⑦ドキュメンタリー番組のクルーの存在意義が皆無
⇒本当にびっくりした。まるで意味が無かった。
ストーリーに1ミリも触れることが無く、その割にずっと出ている。「え、こいつら何だったん」て思った人ばっかだろうに。例えば、最後の犯人の獄中でぼやいてるシーンを、同じ撮影クルーが撮っていたってことであれば、ある種の、メディアや世間に対し、透明さや軽薄さ、恐ろしさを象徴する存在や、「個人の主義や主張は、多勢に対して効果や結果は生まないよね」って感じの皮肉になり得たと思うが・・・
ルール云々は警察側のプロファイリングの結果では?
鉄砲玉の所でも組長がというより、自分の母親が殺された私怨で勝手に殺しに行ったと解釈しました。親殺しには死を持って報いる世界ですし。
④里香が殺された理由に説明がついていない
⑥里香の最期の言葉があまりにも無情なものにも関わらず、なぜ曽根崎や牧村はリアクションがなかったのか
この2件は若干リンクしていると思います。
まず②ですが、医師夫人の事件を隠蔽された犯人が警察の囮捜査にあえてかかる描写があります。

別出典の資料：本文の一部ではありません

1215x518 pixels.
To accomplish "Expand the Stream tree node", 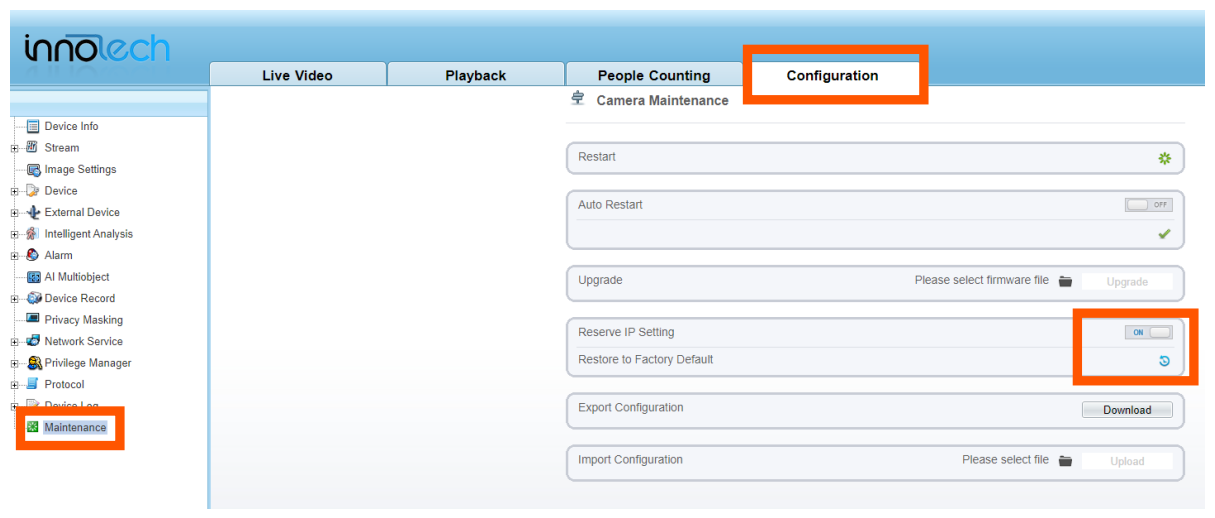I will click(x=15, y=148).
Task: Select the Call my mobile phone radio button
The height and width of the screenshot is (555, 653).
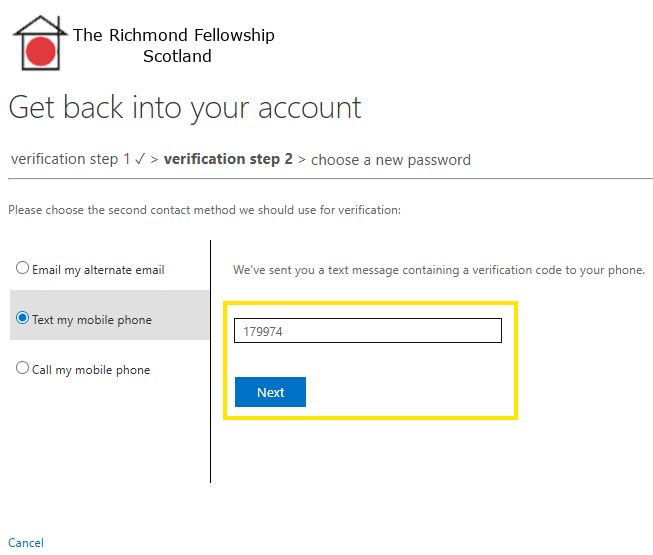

そこで牧村と対決し因縁が生まれるわけですが、囮捜査に自ら乗る時点で犯人は既にマイルールを逸脱しており、牧村個人を狙う段においては過去4件の事件とは完全に別物の私怨であると私は見ました。
更に大切な人(牧村)の死の目撃者(リカ)をつくるという連続殺人の本来の目的を実行したところ、震災のトラウマ(殊にリカは高齢患者達を自分が死なせたという思いから強く病んでいましたね)に加え兄の死を目の当たりにした妹は死を望む。
パンフの概要ですが「自分を同じ境遇の人間の再生を確認する事で自らを癒そうとする試み」が犯人の犯行動機であり、しかし生を全否定する妹の姿にまさに闇を抜け出せない自分自身の姿、死ぬべきであった自分自身の姿を犯人は見たのでは。それゆえに殺し、殺人にも萎えた。
どう説明しても確かに陳腐なのですが、凡そは犯人自身も語った通りこのような具合かと思われます。
⑥の描写不足にも同意ですが、自分の至らなさから非力な老人達を死なせた負い目に苦しむリカの姿を曾根崎と牧村は見知っていたと思います。
⑤ヤーさんの親分のせがれが何故鉄砲玉に・・・?
鉄砲玉は組長の愛人の連れ子であり、疑似的な父子かもしれませんが、親子ではありません。
彼等は一貫して牧村達とは異なる倫理世界を生きており、鉄砲玉は橘組の下っ端として、組長の援護のもと、組長と共通の仇を討ったという事だと思います。